> Directions for this task
Print exactly and only the lines that run from the one containing "Given: Open the Language selector dropdown" through the end of the material, please, omitting pictures.

-- Supplied records follows --

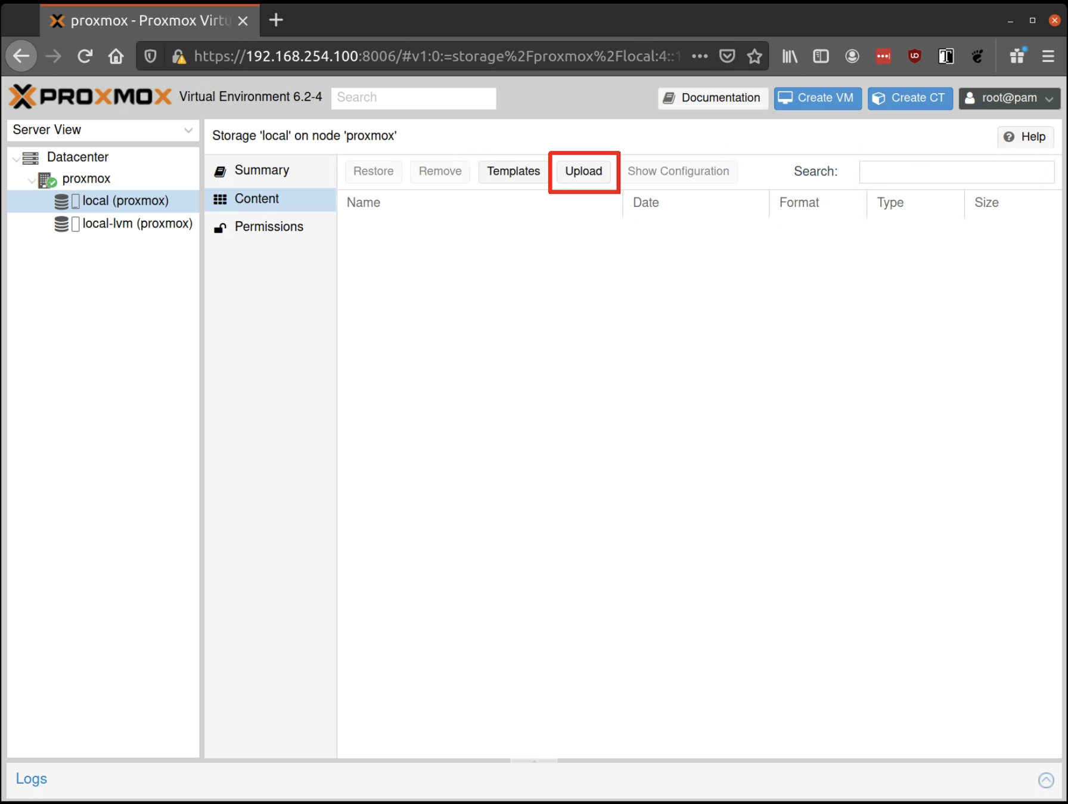Image resolution: width=1068 pixels, height=804 pixels.
Task: Click Create CT in the top toolbar
Action: tap(910, 98)
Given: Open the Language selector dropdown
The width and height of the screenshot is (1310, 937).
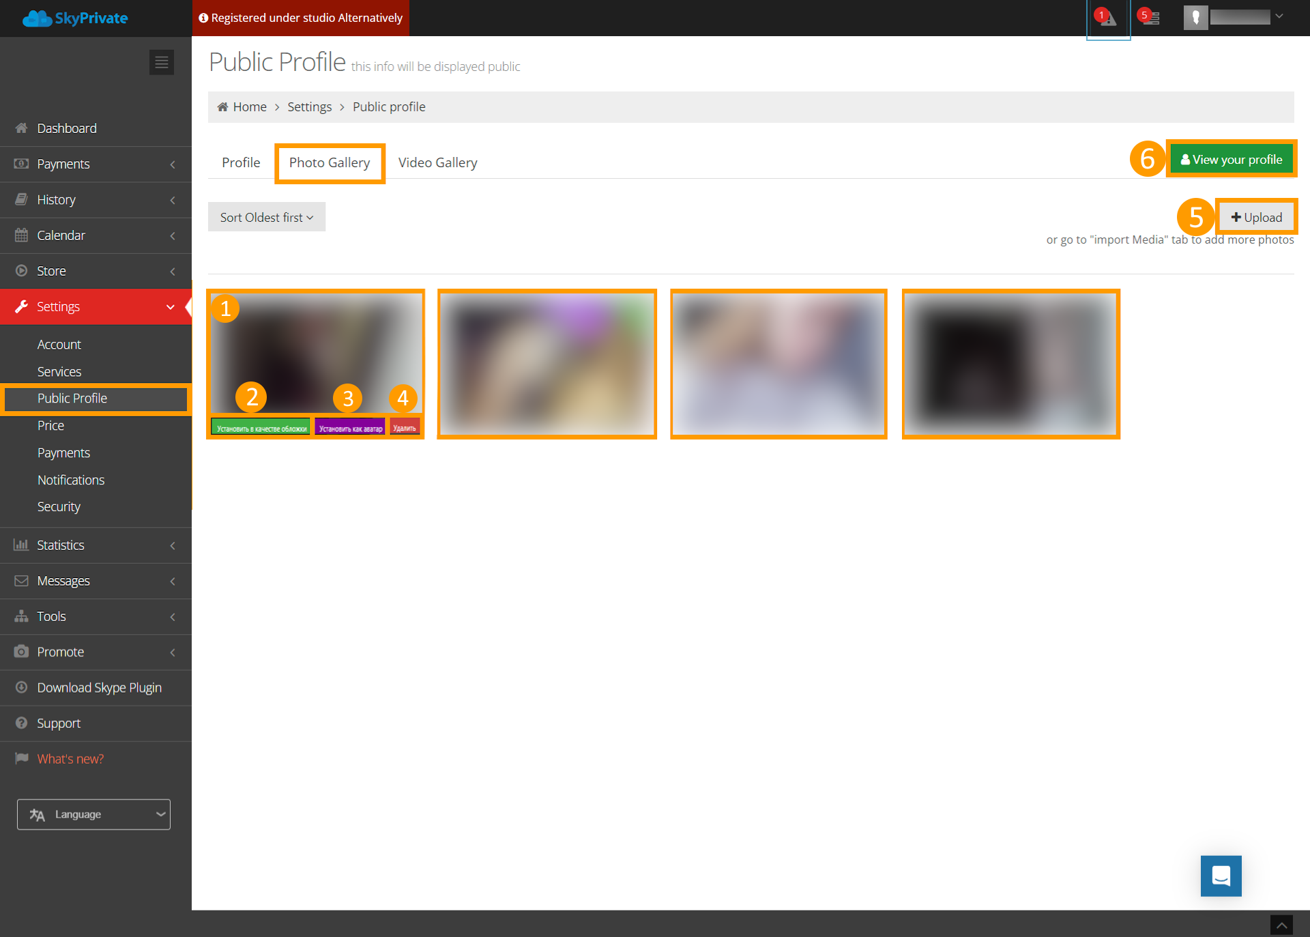Looking at the screenshot, I should (93, 814).
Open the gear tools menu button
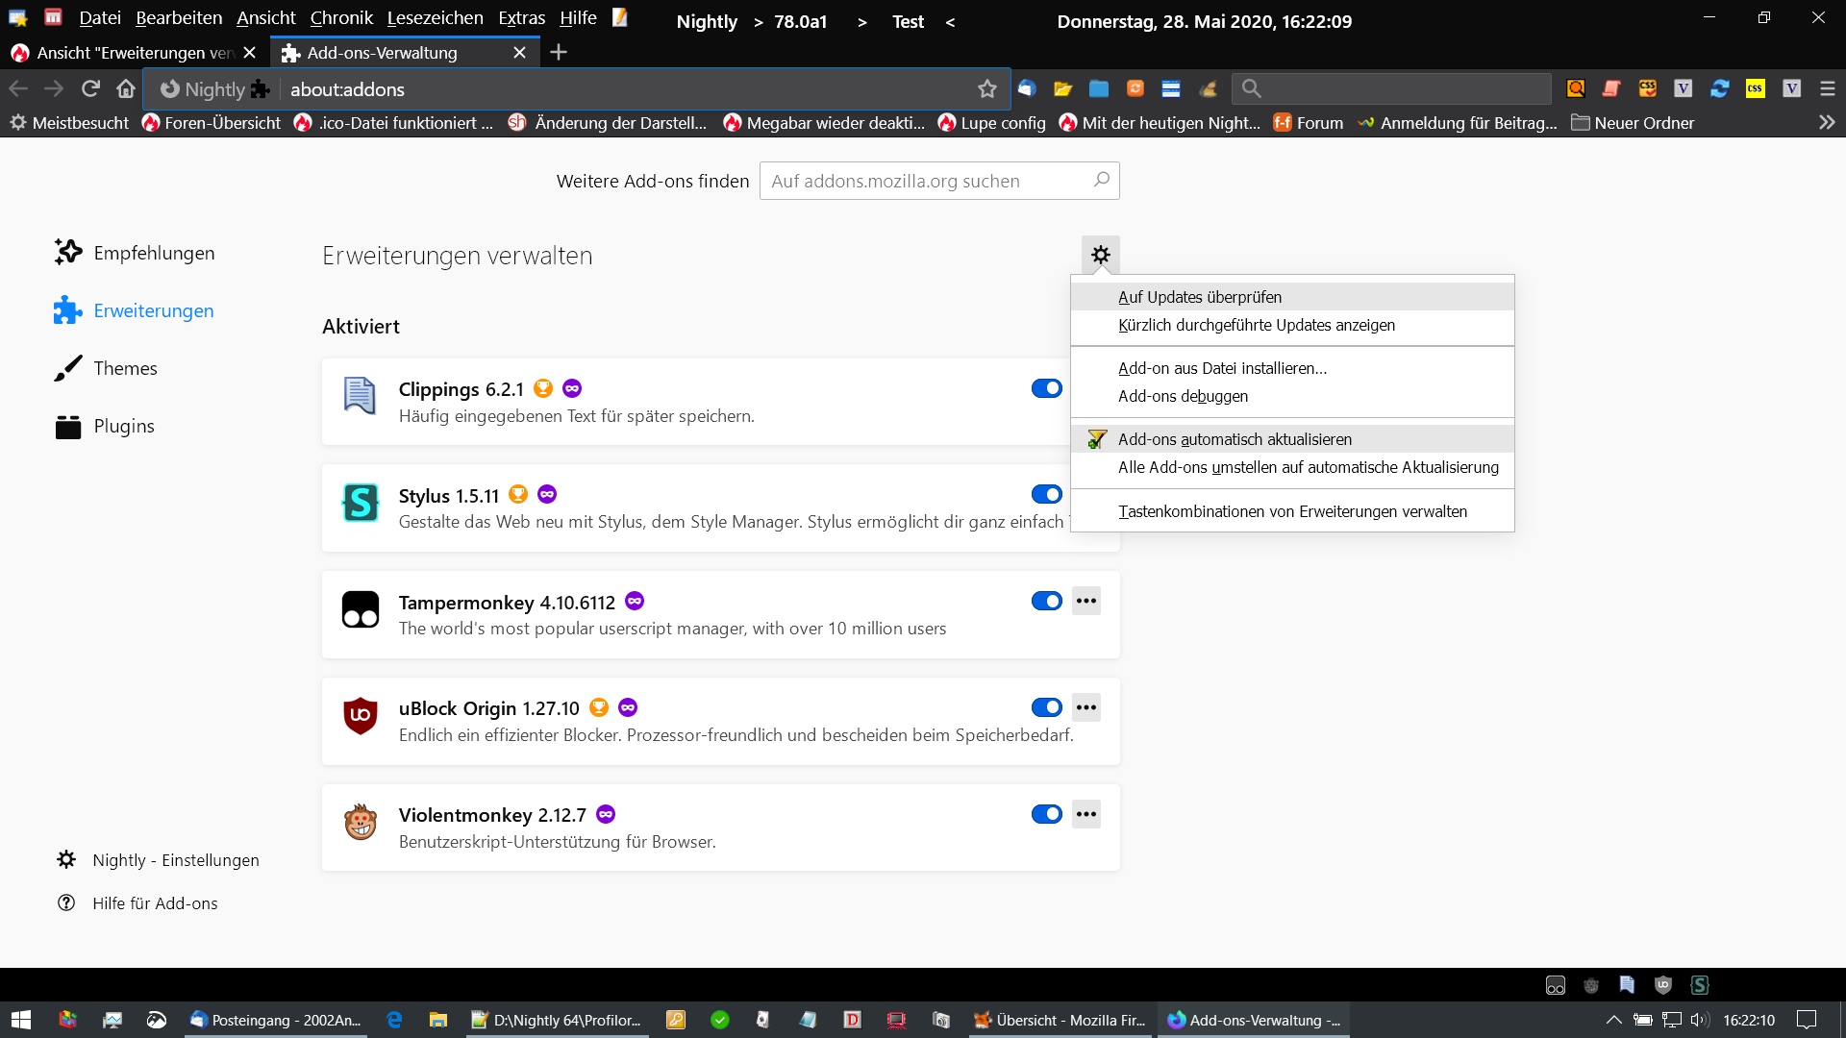This screenshot has height=1038, width=1846. [1100, 255]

-- Supplied records concluded --

> Task output
Given: Open the Language selector dropdown
The width and height of the screenshot is (1310, 937).
Looking at the screenshot, I should (93, 814).
Open the gear tools menu button
This screenshot has height=1038, width=1846. [1100, 255]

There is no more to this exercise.